Bene! Il risultato è che i centauriani ottengono l'annullatore e la prima notizia che ne avrà il Technon di quanto è stato perpetrato, sarà quando la flotta d'invasione raggiungerà la Terra e sarà in grado di rendere vano ogni tentativo di resistenza armata.

Marin tacque per qualche tempo, poi annuì. – Sembra logico.

Completamente. Ora ricordo... Quando ero da Brannoch, giusto prima di venire da te, che lui parlava con quella cisterna. Diceva qualche cosa di Valti, che dava molte noie e che era ora di farlo assassinare, ma la cisterna glielo proibiva. Dobbiamo avvertirne Chanthawar?

– No – rispose Langley.

– Ma vuoi che vincano i centauriani?

– Mille volte no. Non voglio guerre, e lasciar trapelare questa informazione sarebbe come scatenare la guerra. Immagini la fretta di agire per rimediare a tutti i malanni che minacciano la Terra, solo che rivelassimo quanto sappiamo? E vorrebbero colpire alla cieca, per paura di non essere a tempo, eliminerebbero, ucciderebbero e farebbero anche la guerra, magari sperando di prevenire l'avversario.

– Il fatto che lo stesso Brannoch sia tenuto all'oscuro di tutto, che nulla sappia sul conto di questa società di mercanti, dimostra che i Thrimkas non hanno a cuore nemmeno gli interessi della lega di cui fanno parte. Per loro, la lega è solo un mezzo per raggiungere un fine molto più importante e pericoloso.

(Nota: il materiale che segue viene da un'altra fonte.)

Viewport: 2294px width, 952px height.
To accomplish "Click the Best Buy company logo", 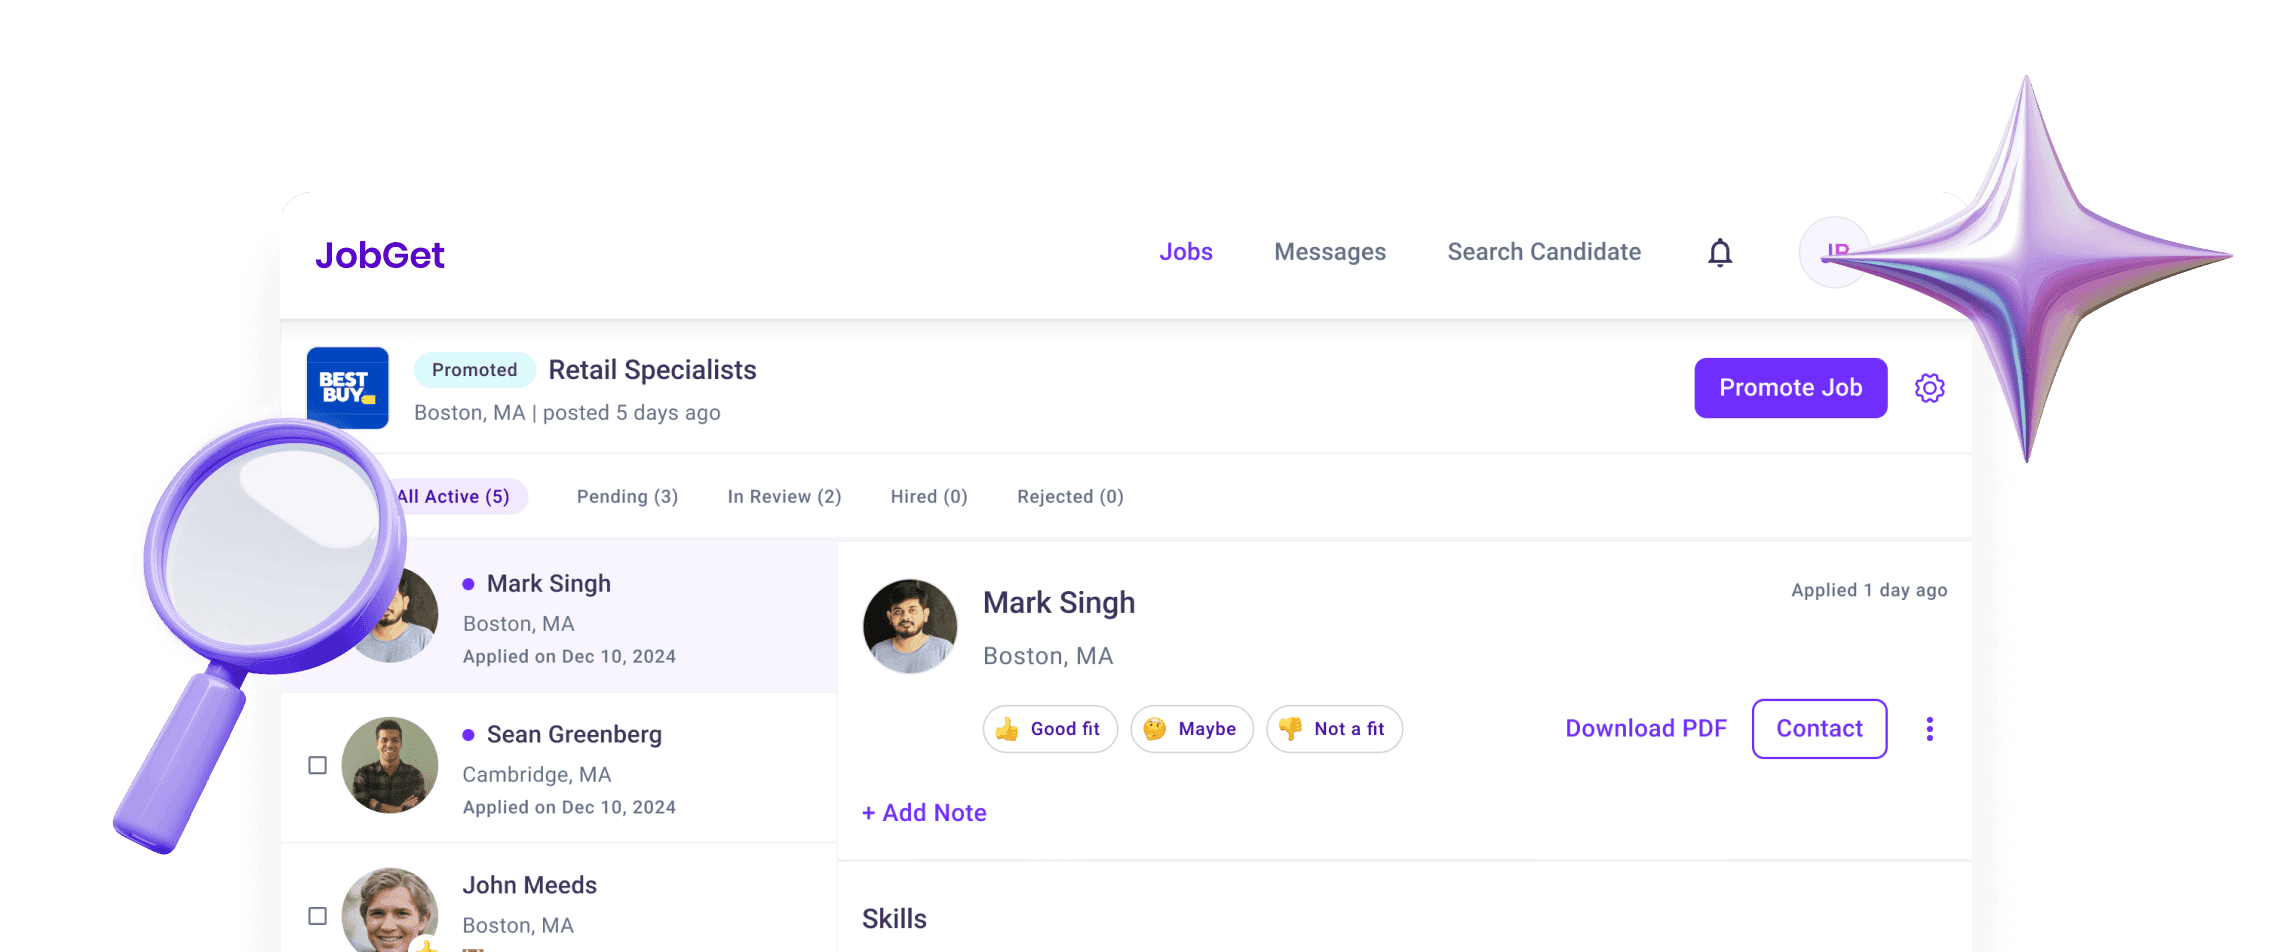I will (x=347, y=388).
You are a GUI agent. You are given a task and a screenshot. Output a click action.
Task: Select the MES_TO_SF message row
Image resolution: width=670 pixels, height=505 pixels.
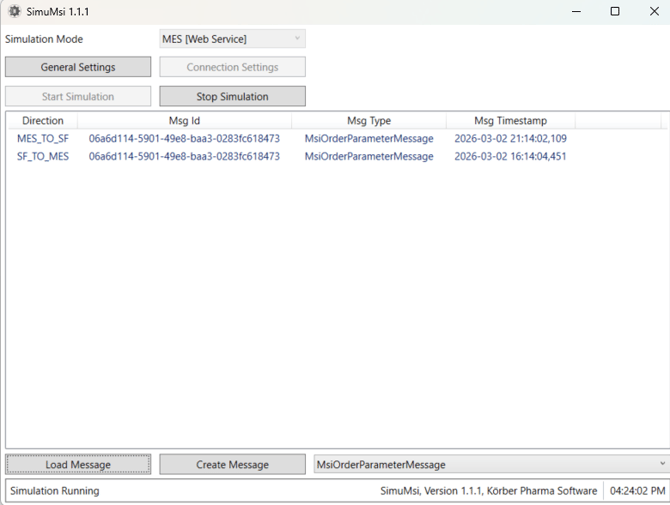[x=43, y=139]
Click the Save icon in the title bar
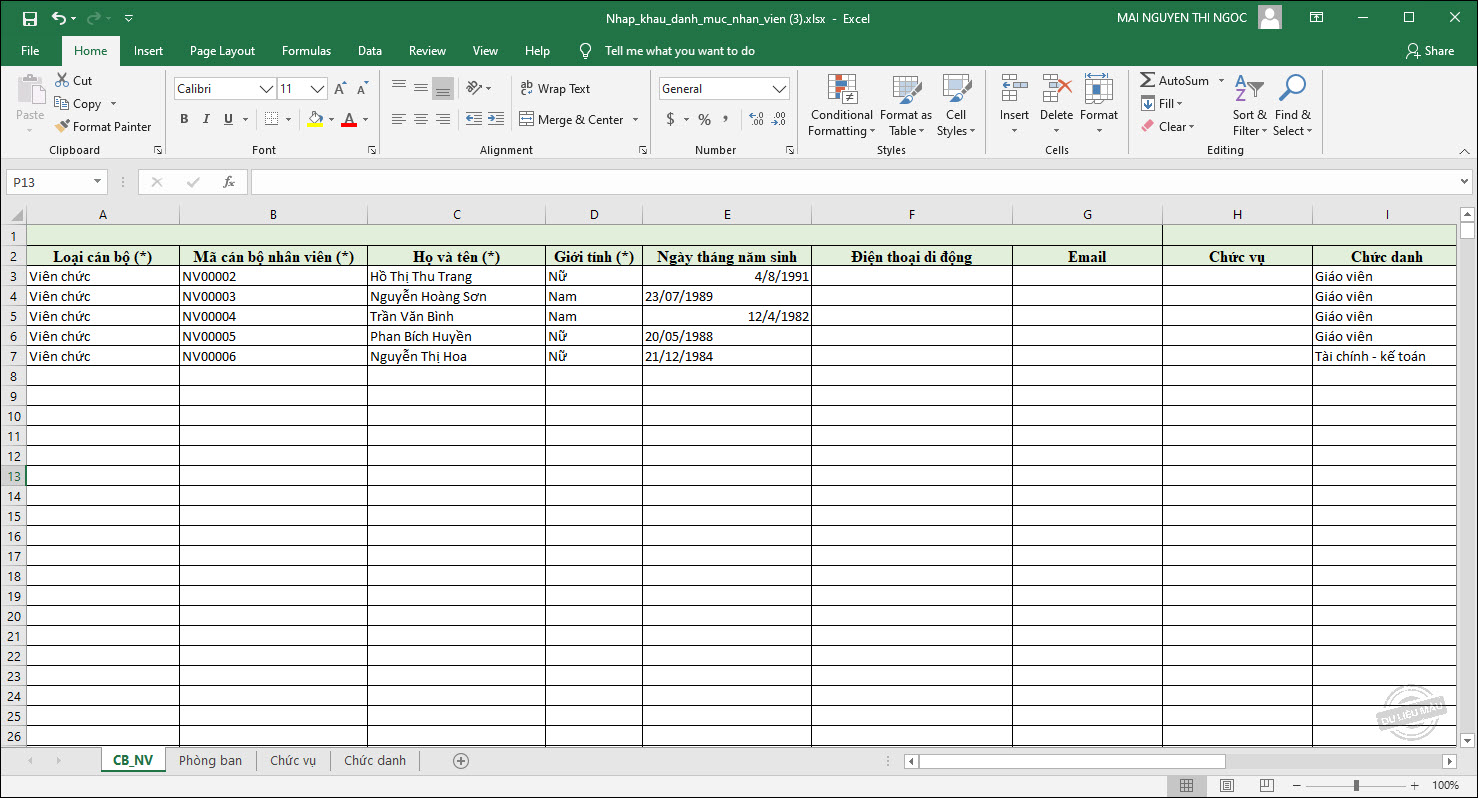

Langley levò lo sguardo che aveva tenuto basso mentre parlava. – Sino ad ora, mia cara, i miei tentativi di influire sugli avvenimenti sono stati solo deboli tentativi. Ora rischio le nostre vite per quello che credo sia il futuro della razza umana. Sembra piuttosto sciocco, non è vero? Un piccolo uomo che pensa di poter mutare il corso della storia, da solo.

Delusioni del genere hanno provocato molti malanni.

– Tutte le mie speranze si fondano sulla speranza che, questa volta, non si tratta di un errore e che mi sarà possibile fare qualche cosa di utile. Pensi che abbia ragione, pensi che abbia il diritto di tentare?

Marin gli andò accanto e gli mise la guancia contro la sua. – Sì, mormorò. – Sì, mio caro.